There are two types of Annuities:
The first is when you pay a lump sum to a life insurance company, and they pay it out to you right away in periodic installments. This type is known as an immediate annuity - the payments to you start immediately.
The second, and more common, is where money paid by you is accumulated at interest over a period of time. If you choose, the accumulated amounts will then be paid out to you in periodic installments, usually when you retire, in order to supplement your retirement income. This type is known as a deferred annuity - the payments to you are deferred for a number of years.

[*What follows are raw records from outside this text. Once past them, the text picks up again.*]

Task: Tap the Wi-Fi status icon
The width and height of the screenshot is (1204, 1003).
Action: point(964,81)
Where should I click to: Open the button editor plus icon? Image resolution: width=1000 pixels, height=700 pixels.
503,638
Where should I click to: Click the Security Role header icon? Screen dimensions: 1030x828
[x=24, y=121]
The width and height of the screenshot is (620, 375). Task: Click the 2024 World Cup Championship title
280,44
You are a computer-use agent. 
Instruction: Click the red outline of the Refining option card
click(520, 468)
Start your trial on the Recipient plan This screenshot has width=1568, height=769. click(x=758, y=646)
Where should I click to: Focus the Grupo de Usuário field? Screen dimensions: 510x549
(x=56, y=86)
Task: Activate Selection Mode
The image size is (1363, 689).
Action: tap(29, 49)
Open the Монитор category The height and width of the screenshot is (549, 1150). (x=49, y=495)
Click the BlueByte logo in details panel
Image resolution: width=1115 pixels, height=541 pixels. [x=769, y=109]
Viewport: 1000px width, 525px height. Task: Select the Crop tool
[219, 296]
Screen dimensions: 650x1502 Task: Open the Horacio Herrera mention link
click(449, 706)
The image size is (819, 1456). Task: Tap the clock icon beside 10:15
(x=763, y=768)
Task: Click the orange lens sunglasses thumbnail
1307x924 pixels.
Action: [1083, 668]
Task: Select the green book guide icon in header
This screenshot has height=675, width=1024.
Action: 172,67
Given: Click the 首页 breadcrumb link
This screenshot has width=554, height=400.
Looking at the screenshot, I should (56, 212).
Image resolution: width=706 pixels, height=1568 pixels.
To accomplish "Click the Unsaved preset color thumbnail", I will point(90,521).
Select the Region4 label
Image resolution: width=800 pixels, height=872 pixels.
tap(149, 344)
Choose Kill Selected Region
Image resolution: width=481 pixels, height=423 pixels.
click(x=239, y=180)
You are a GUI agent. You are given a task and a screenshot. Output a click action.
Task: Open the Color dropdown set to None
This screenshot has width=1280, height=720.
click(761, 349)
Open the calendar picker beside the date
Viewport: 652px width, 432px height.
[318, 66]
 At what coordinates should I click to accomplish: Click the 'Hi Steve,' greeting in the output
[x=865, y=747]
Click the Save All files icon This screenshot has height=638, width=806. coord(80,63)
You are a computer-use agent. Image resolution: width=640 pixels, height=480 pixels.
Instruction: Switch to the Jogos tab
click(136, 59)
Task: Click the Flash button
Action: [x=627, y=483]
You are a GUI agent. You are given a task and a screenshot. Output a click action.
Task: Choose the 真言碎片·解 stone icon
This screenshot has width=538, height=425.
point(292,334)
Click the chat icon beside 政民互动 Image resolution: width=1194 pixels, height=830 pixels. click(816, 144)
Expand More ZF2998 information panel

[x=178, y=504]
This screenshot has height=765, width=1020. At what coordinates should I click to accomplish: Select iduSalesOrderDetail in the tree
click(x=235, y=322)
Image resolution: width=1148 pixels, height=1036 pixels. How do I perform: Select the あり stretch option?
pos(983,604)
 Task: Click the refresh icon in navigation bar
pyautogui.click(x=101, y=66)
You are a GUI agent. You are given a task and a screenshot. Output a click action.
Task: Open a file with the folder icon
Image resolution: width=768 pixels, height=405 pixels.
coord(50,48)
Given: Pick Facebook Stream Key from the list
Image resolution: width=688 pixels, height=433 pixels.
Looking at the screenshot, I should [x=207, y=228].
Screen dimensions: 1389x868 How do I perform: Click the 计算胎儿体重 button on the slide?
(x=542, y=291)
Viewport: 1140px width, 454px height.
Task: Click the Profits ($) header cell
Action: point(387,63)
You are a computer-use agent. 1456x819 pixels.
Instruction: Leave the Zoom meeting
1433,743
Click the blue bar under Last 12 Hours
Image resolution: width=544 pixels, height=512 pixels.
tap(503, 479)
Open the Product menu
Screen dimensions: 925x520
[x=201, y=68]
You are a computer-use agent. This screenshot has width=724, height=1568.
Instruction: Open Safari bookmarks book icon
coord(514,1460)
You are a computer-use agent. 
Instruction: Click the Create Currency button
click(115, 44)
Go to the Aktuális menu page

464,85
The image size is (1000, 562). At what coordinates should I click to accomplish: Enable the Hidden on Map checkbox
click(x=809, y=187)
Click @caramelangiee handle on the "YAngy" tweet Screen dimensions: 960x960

Currently, a deferred annuity may have tax advantages, in that the interest credited to your funds is deferred from current taxation. That is to say, income tax is not owed until you start receiving distributions from the annuity.
Pay Out or to Annuitize
Both types of annuities offer you certain options for receiving your income. It is usually paid to you monthly.
The most common options are:
In recent years, there has been an increasing emphasis on deferred annuities. If you are going to make a good choice when you buy a deferred annuity, you need to understand which kinds are available. If one kind does not seem to fit your needs, find out about the other contracts which are described in this guide. If you need more information than is given here, you should check with a life insurance agent or company, or consult books on life insurance, which are available at your public library. Also, the Department of Insurance has a toll-free hotline listed in this brochure to assist you.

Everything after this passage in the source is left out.